Supplied text.
- - - -
Why do shadows seem to attract one another?

For example, when you stand against the sun and watch your shadow as you bring it near another… yours seems to pull away at the nearest point of contact to touch the other shadow. What causes this? Does it have to do with the electromagnetic properties of light? Or is it just my imagination :stuck_out_tongue:

Thanks!

Welcome to the SDMB!

What you are describing is just your imagination. Light does bend around objects but the effect can only be seen around massive objects such as the sun. Your mass is totally insufficient to produce a measurable bending of light.

Railroad tracks don’t attract each other either, but they appear to get closer together when you stand between them and look down their length.

Light does bend around small objects.
It’s called difraction.

When two objects are close difraction can lead to an interference pattern.
I think this is the source of the phenomonon mentioned in the original post.

Correct. Light bends around all edges. So the edge of a shadow isn’t a clean, sharp line but rather is fuzzy because light rays that just barely graze the edge bend around it a little bit. When two objects are close to each other a slit is formed and there is an interference pattern caused by the difference in path length of the diffraction around the two objects causing the shadows, and the two shadows merge.

Diffraction also causes a uni-directional radio antenna to have a small, residual sensitivity to waves coming from directly behind it.

I suspect that you have seen a genuine phenomenon–provided you are not claiming that the shadows leap together from inches (or even centimeters) apart.
- - - -
Exercise. Please copy everything in the shadow thread from "Railroad tracks don’t" down to "directly behind it.", word for word.

Collected data.
- - - -
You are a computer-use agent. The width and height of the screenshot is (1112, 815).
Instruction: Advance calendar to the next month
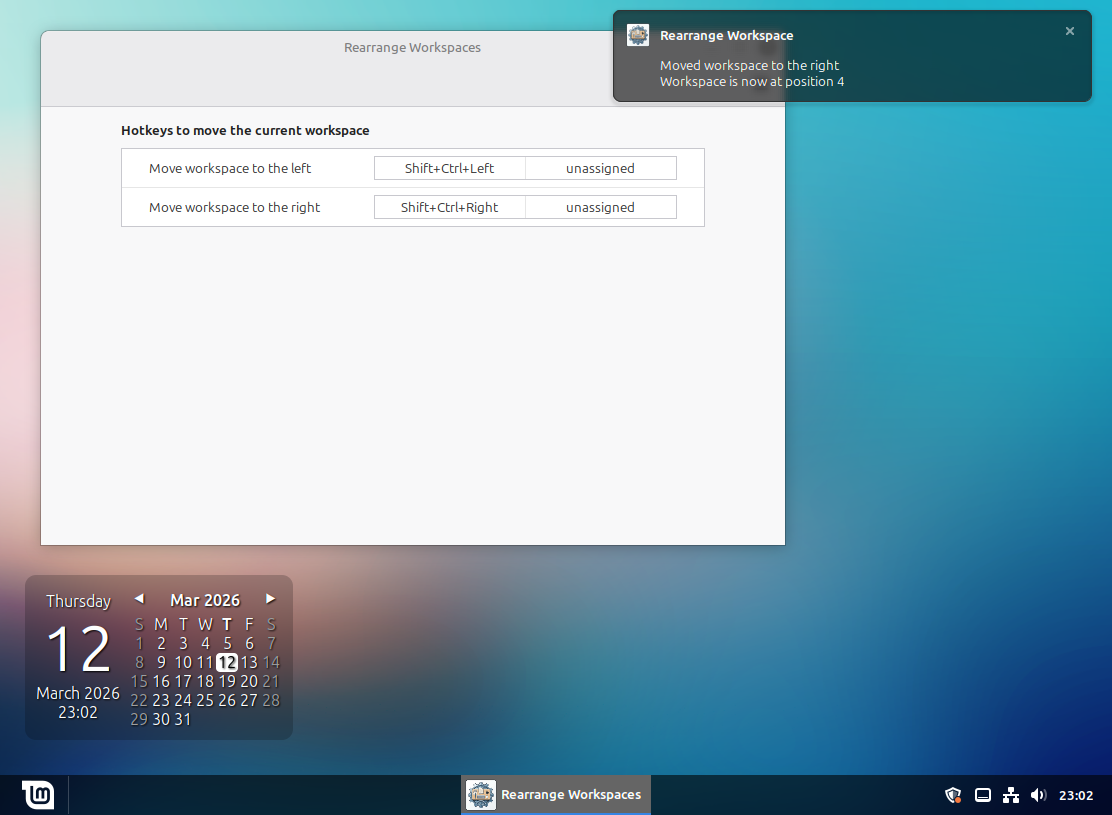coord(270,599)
- - - -
Task solution.
Railroad tracks don’t attract each other either, but they appear to get closer together when you stand between them and look down their length.

Light does bend around small objects.
It’s called difraction.

When two objects are close difraction can lead to an interference pattern.
I think this is the source of the phenomonon mentioned in the original post.

Correct. Light bends around all edges. So the edge of a shadow isn’t a clean, sharp line but rather is fuzzy because light rays that just barely graze the edge bend around it a little bit. When two objects are close to each other a slit is formed and there is an interference pattern caused by the difference in path length of the diffraction around the two objects causing the shadows, and the two shadows merge.

Diffraction also causes a uni-directional radio antenna to have a small, residual sensitivity to waves coming from directly behind it.